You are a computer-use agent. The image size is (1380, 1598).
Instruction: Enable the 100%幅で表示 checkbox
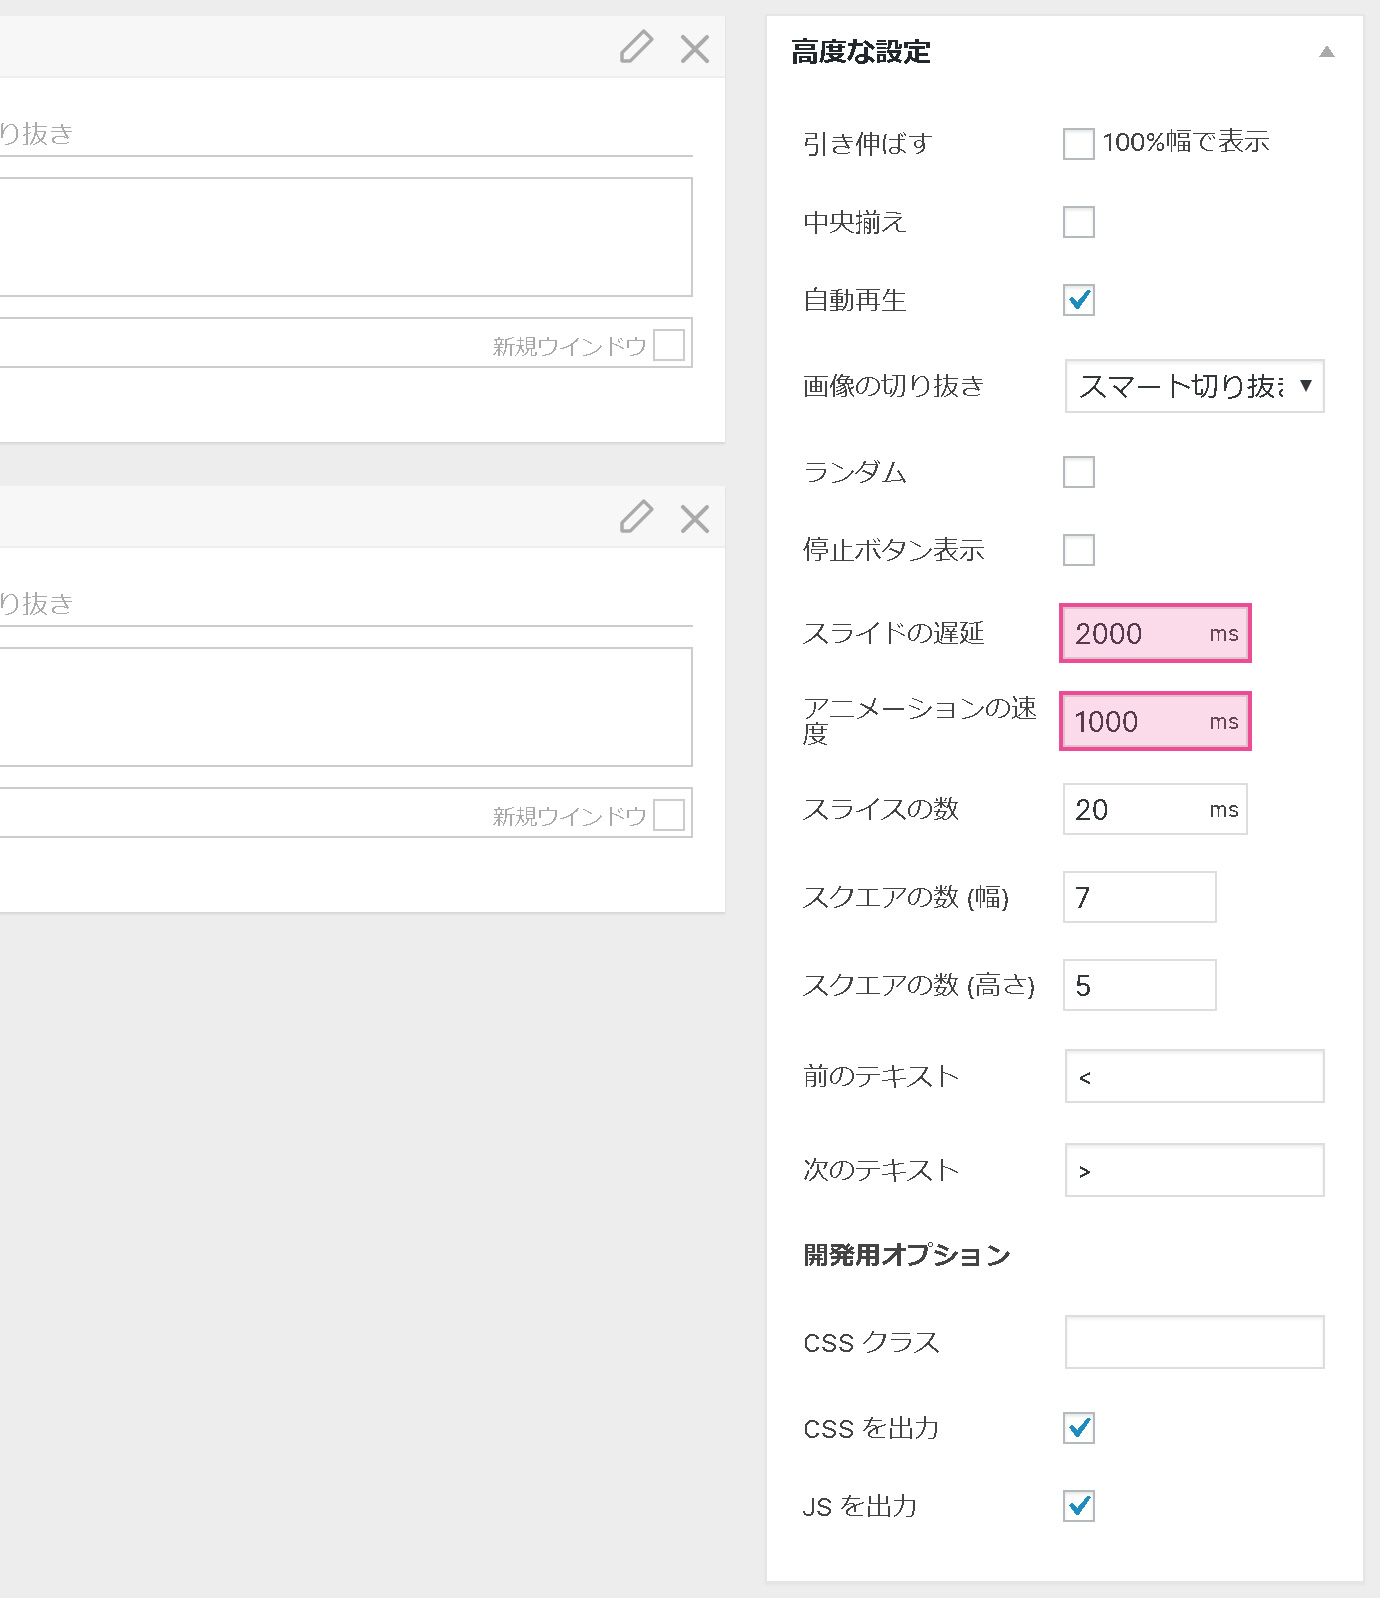[x=1078, y=144]
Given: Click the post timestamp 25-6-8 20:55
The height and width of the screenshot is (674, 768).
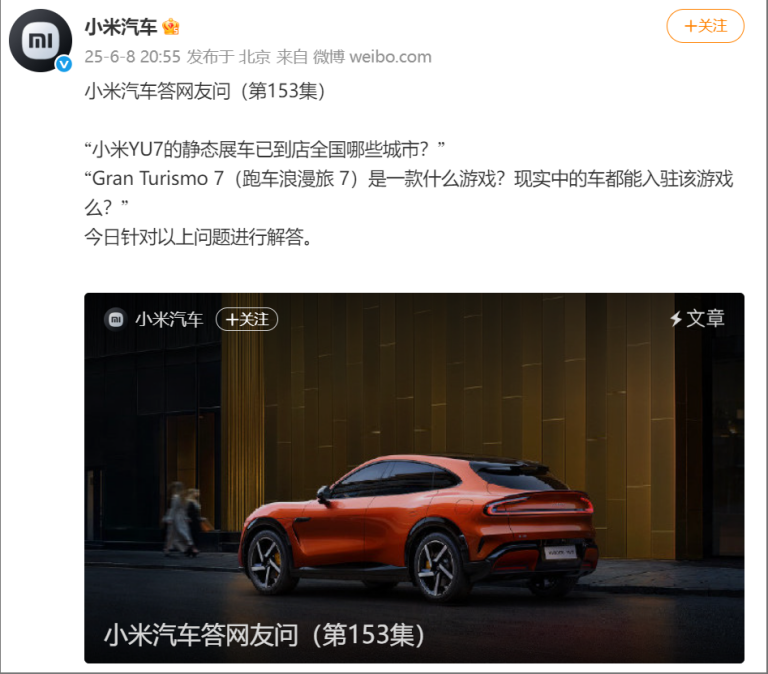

————————

▶ _Task statement_
Write out the lines of the records above as a JSON list of strings, one string for each line, skipping blank lines. Leave the pictures out.

▶ _Written solution_
[
  "You are a computer-use agent. The image size is (1380, 1598).",
  "Instruction: Enable the 100%幅で表示 checkbox",
  "[x=1078, y=144]",
  "Given: Click the post timestamp 25-6-8 20:55",
  "The height and width of the screenshot is (674, 768)."
]